+++ Source extract +++

Easy-Peasy

3/14/21

"Easy-Peasy" apparently comes from the 1940 British film "The Long Voyage Home". Our text appears to make being saved, going to heaven easy-peasy. That's how John 3:16 is taken. Though it started circa 1980 by at best an unstable man, it became a thing in the 90s to hold a sign with just the citation John 3:16 in ballparks, stadiums, and courts (www.mentalfloss.com/ article/ 500515/unbelievable-life-john-316-sports-guy). Just that verse in your mind or heart can do it all. Easy-peasy.

Yes, being saved is easy-peasy, except for the snake part. But you probably don't get like the OT church folks did. You don't grow "impatient on the way." You don't speak against God and against His ministry. You don't detest how the Lord is meeting your physical needs. Or do you? Watch out for the 5th bite. Dr. Fredrick Fox developed a cure for deadly snakebite in India. To demonstrate the power of it, he allowed himself to be bitten several times. He counted 4 treated 4, and died of the 5th bite he had missed (Ency. Of 7,700 Ill., 4165).

While fishing my adult son purposely picked up a Blue Runner. I watched as the snake bit him. He put the snake down. I said, "It got you, huh?" He showed me his arm saying, "Yeah 3 times." I was less than 20 feet away. I would've testified I saw the snake bite him once. You're snake bit more times than you think, and you find the snake of sin, or it finds you where you don't expect it. In the 80's a Texas man is cleaning a large bass. When gutting it he punctured the stomach and a water moccasin leapt out biting him in the chest and he died. Scary, huh? Even a decades old bite can kill you. I couldn't run this story down, but this is what I recall. A man put on snake boots decades later only to have the poison in the leather come in contact with an open wound. He died, and so will you. This is truth that even old, unconfessed sins are still poisonous to your body and soul.

Seems like snakes are everywhere and John 3:16 is no preventive but is it a cure? Well, based on the OT lesson, it takes a God-given snake to be rescued from snakebite. Originally, antivenom only came from venom. The cure could only come from the poison. And that's the second problem with easy-peasy John 3:16: The Son of Man part. If Jesus had just started with, "For God so loved the world that He gave His one and only Son.", but He didn't. He started with, John 3:14, "Just as Moses lifted up the snake in the desert, so the Son of Man must be lifted up." But, go to the verse before our text to have your mind blown. You have to go back in KJV, NKJ, or the EVH. The other translations can't get their heads around what Jesus says. "No one has ascended to heaven but He who came down from heaven, that is, the Son of Man who is in heaven." Jesus stands on earth before Nicodemus and says He's also in heaven now. Boom! My mind is blown by the Son of Man.

+++ Data entries +++

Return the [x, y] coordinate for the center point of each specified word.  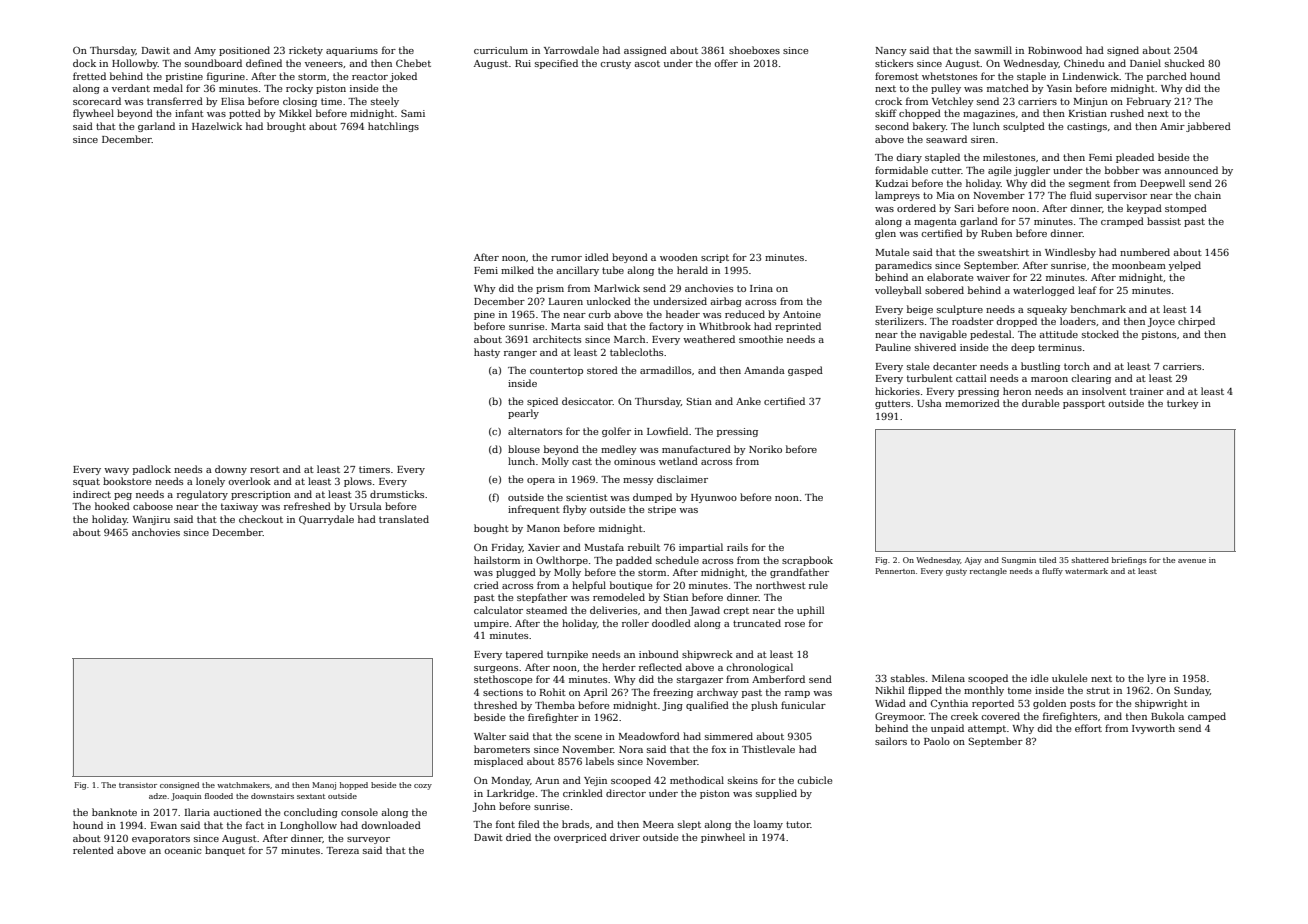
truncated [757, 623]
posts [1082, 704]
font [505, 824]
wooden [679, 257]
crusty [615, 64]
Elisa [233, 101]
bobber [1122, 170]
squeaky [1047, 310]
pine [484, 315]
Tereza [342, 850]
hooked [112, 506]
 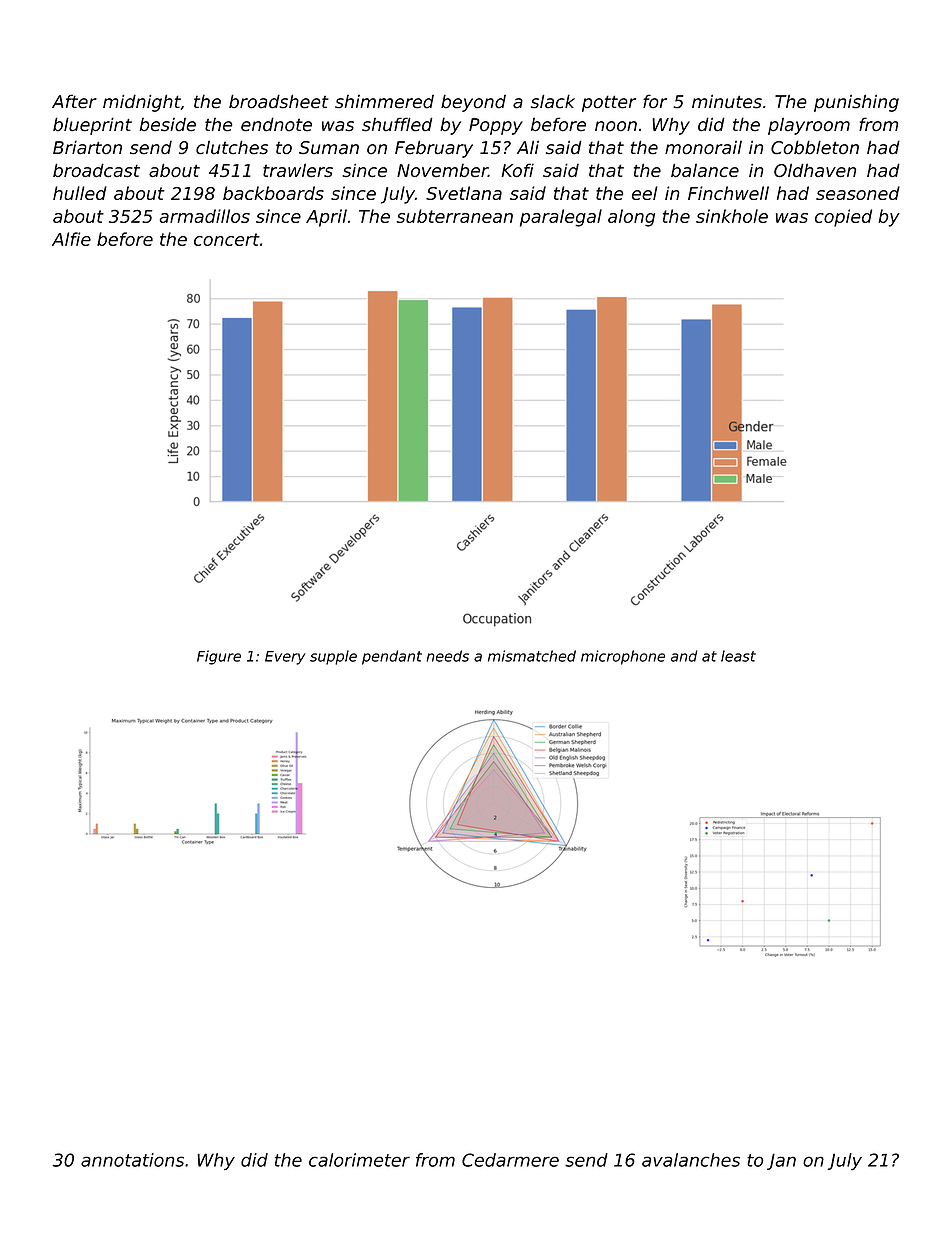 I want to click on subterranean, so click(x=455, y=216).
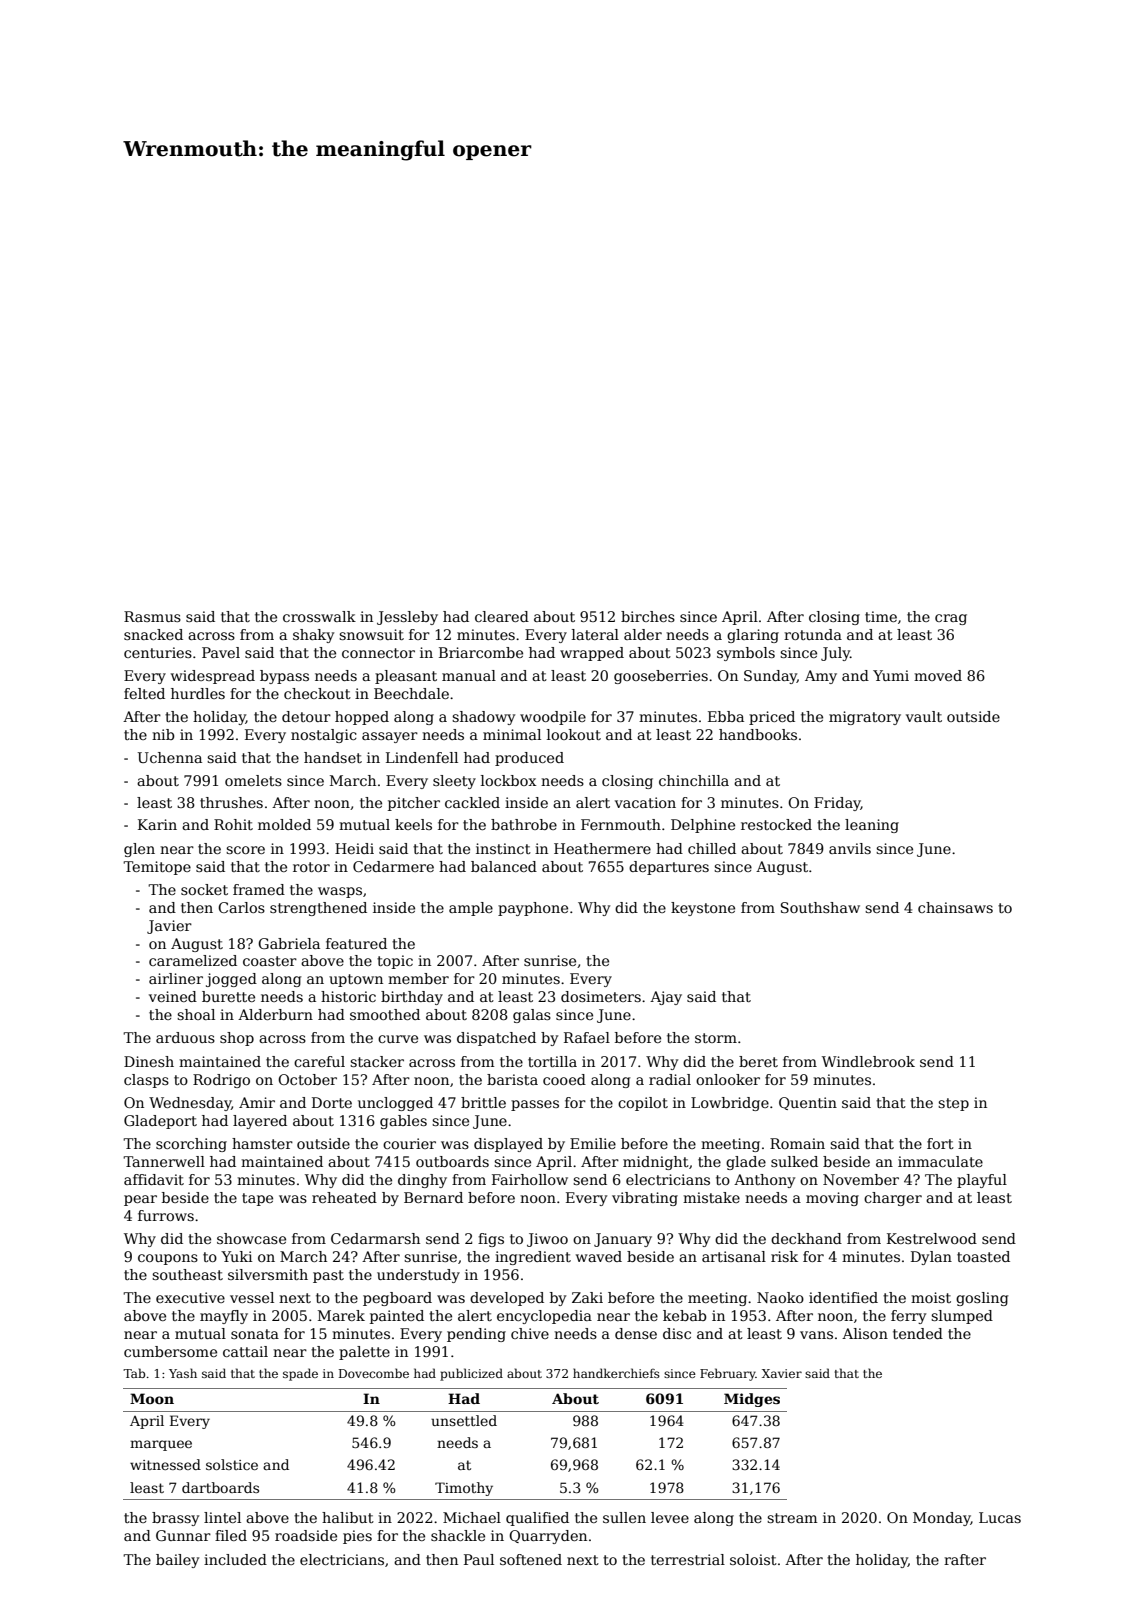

+++

Request
Transcribe the part of the "Easy-Peasy" sermon starting with "Yes, being saved" and going on through "7,700 Ill., 4165).".

Task result
Yes, being saved is easy-peasy, except for the snake part. But you probably don't get like the OT church folks did. You don't grow "impatient on the way." You don't speak against God and against His ministry. You don't detest how the Lord is meeting your physical needs. Or do you? Watch out for the 5th bite. Dr. Fredrick Fox developed a cure for deadly snakebite in India. To demonstrate the power of it, he allowed himself to be bitten several times. He counted 4 treated 4, and died of the 5th bite he had missed (Ency. Of 7,700 Ill., 4165).